Pulse: What goes into helping people transition from life to death?
MH: Having a conversation about it early on really helps. When you know what you want for your end-of-life care, you can maintain more of a sense of control. A lot of anger can stem from a loss of control. Because so many people don’t talk about their feelings about end-of-life care, family members are often left to figure things out when the patient becomes acutely ill.
A sudden illness often brings together family members that perhaps haven’t spoken to each other in years, and everyone has to come together to make a decision they feel good about—often without really knowing what the patient truly wanted. It has happened in my own family, as well as with most of my friends who have had loved ones who become ill.
Again, it’s not common in American culture to talk about death, which is really unfortunate since we all know it’s inevitable. I think a healthy transition to death starts now, for all of us. If we embrace each day, perhaps we’ll be prepared when our time comes.
Pulse: What, exactly, does running do for you?
MH: As health care workers, we have to be reminded and encouraged to take care of ourselves, in addition to our patients. My mind tends to be hyperactive, and running is one of the few ways I can really relax. If you start a day running on The Strand, looking at the ocean and the sky, how can the rest of the day go wrong?
I use a lot of mantras, such as “So happy, so healthy, so lucky, so grateful” when doing long runs to help keep me going; it makes the experience more meditative. My best experience as a runner was a marathon I ran for a patient in the Burn Center whom I’d grown very close to. She remains the strongest person I’ve ever met; she gave me strength while I gave her my legs for the race.
With my new position in hospice, I haven’t kept up my usual training routine, but I’ve done the Long Beach Marathon every fall for the past four years. My next goal is to do a triathlon.
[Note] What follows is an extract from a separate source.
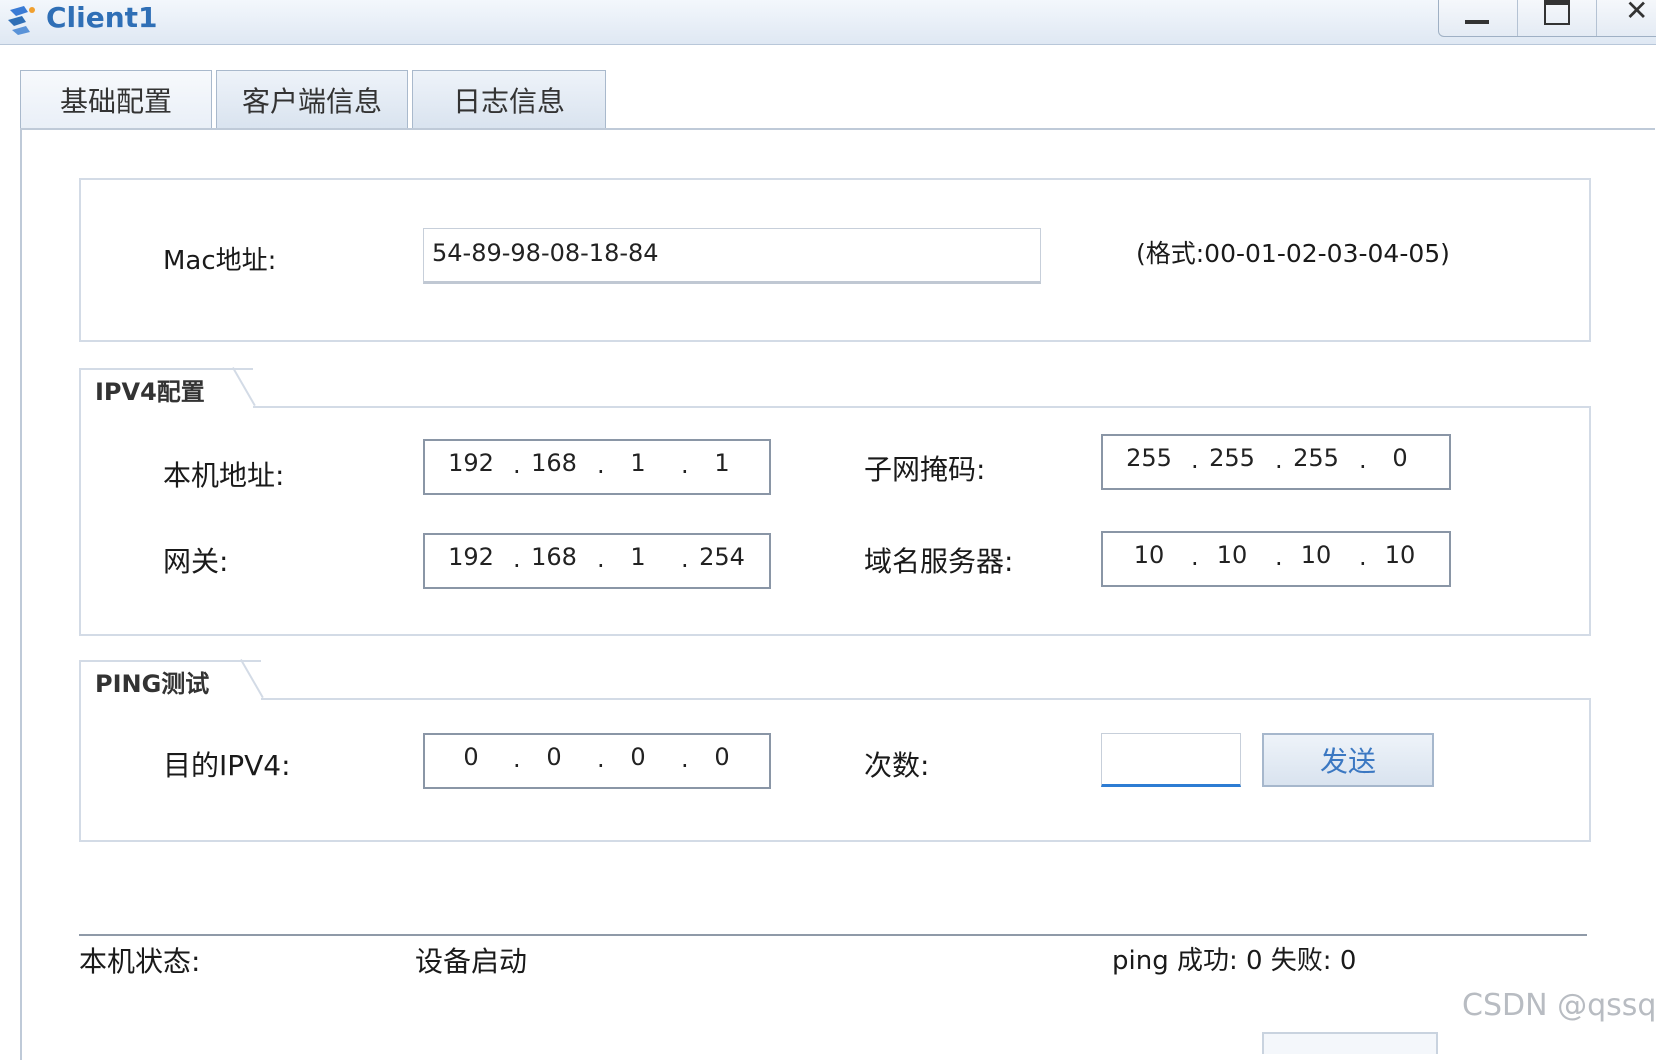 The height and width of the screenshot is (1060, 1656). What do you see at coordinates (224, 476) in the screenshot?
I see `local-ip-label: 本机地址:` at bounding box center [224, 476].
I just joined a swim team and am working on my swimming because that’s more difficult for me than running. I do a lot of hiking on the Palos Verdes trails, and my son is an avid mountain biker—so he bikes the trails while I hike. It’s time together that we both really enjoy.
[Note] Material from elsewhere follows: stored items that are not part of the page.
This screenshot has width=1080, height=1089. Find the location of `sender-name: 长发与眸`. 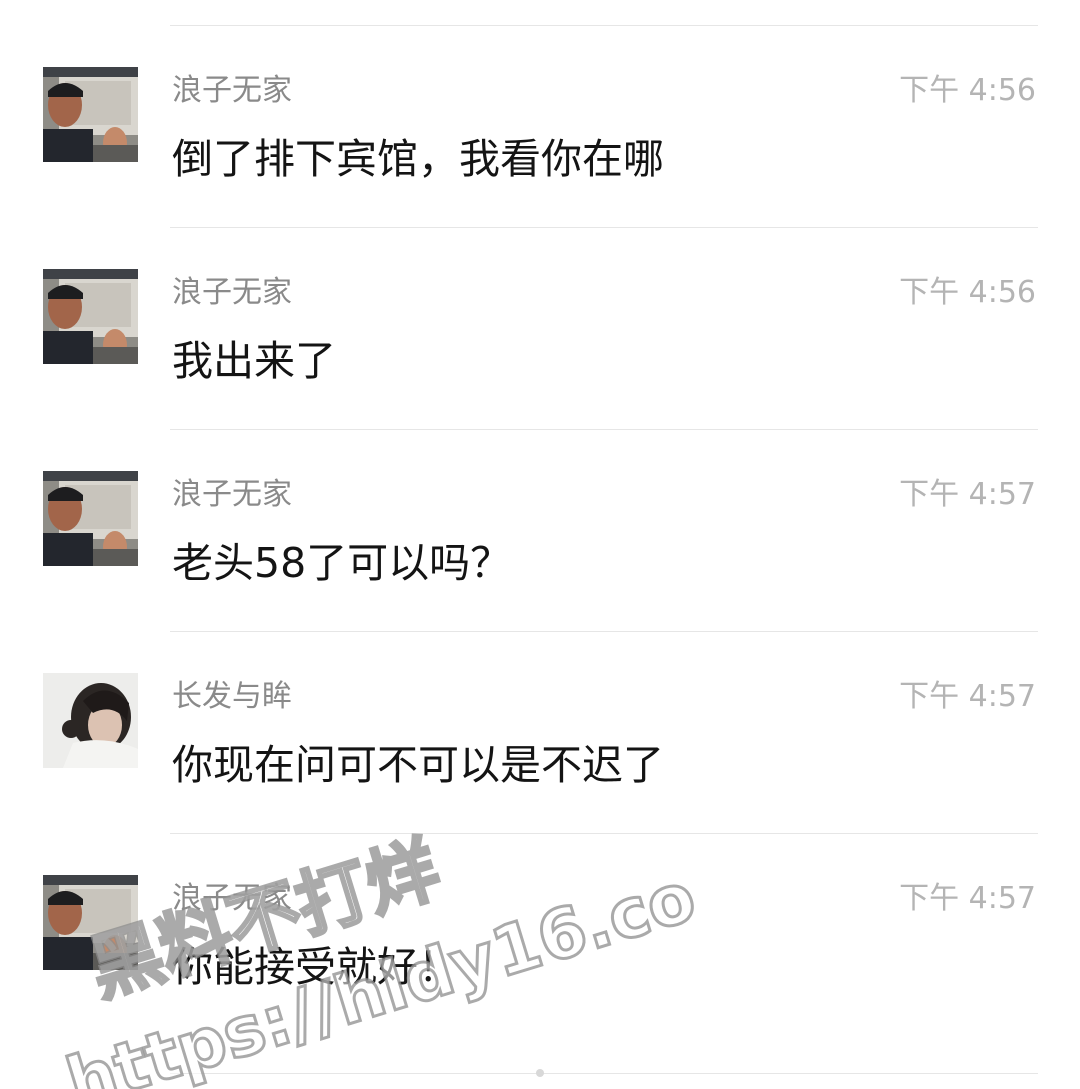

sender-name: 长发与眸 is located at coordinates (232, 696).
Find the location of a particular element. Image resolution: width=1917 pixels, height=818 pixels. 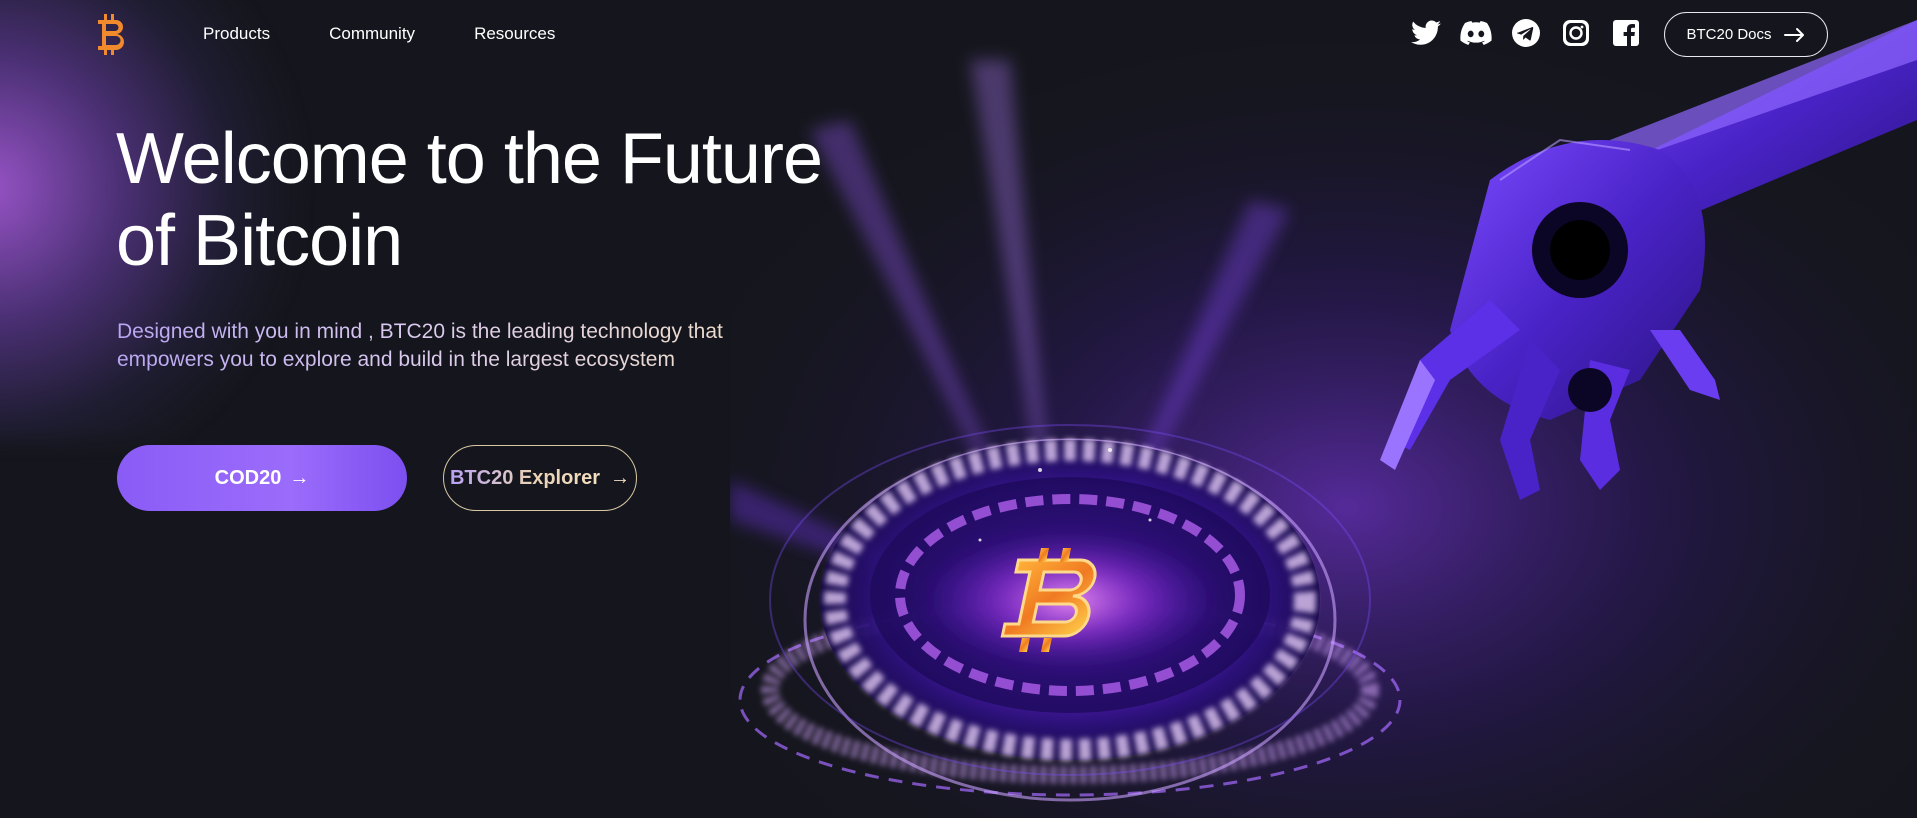

btc20-logo-icon is located at coordinates (111, 34).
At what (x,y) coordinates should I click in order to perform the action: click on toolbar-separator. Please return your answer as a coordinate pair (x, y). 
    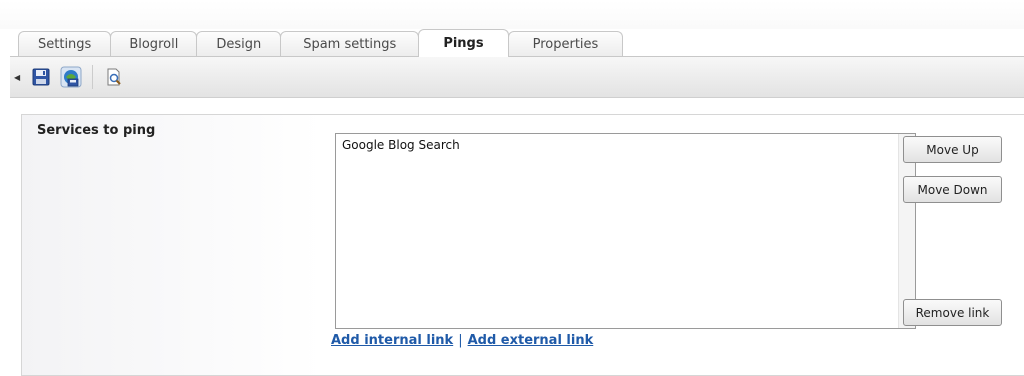
    Looking at the image, I should click on (92, 77).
Pulse: What’s your advice for new runners or those who want to start running?
MH: My advice for someone who’s new to running is that you don’t have to be fast or svelte to be a marathoner. I’ve run nine marathons, a dozen half-marathons and numerous 10Ks. I’ve also run a couple of trail half-marathons; I enjoy the challenge of the terrain and the elevation changes. There’s a tremendous amount of love and support for people who just show up and try. Perseverance makes a marathoner—not the physique.